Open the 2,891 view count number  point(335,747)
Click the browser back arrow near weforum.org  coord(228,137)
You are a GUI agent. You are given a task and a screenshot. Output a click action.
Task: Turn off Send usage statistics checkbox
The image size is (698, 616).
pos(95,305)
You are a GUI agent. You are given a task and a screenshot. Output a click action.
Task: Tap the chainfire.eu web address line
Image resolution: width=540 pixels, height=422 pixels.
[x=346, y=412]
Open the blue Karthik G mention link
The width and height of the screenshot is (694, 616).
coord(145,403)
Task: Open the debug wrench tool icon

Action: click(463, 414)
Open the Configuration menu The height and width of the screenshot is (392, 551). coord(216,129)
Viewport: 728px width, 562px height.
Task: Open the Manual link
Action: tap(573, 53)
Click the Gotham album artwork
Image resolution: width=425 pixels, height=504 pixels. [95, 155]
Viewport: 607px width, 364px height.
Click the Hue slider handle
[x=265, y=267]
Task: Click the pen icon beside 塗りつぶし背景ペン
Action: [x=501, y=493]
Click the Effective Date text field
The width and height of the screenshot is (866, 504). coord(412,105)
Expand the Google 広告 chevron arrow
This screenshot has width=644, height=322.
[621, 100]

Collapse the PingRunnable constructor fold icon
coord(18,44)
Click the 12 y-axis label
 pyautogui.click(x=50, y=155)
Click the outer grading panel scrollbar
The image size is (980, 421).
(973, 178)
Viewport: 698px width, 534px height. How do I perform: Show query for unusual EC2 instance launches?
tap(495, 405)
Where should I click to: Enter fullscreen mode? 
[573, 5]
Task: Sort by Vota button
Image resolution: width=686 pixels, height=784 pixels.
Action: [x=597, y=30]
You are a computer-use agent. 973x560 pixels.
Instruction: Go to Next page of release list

┄┄┄┄┄┄┄┄┄┄

### WHAT NEEDS TO BE DONE
Leave out every line before the one containing "Image resolution: width=686"; set down that line and all remaining lines of the material exactly.

### TASK RESULT
Image resolution: width=686 pixels, height=784 pixels.
Action: [x=597, y=30]
You are a computer-use agent. 973x560 pixels.
Instruction: Go to Next page of release list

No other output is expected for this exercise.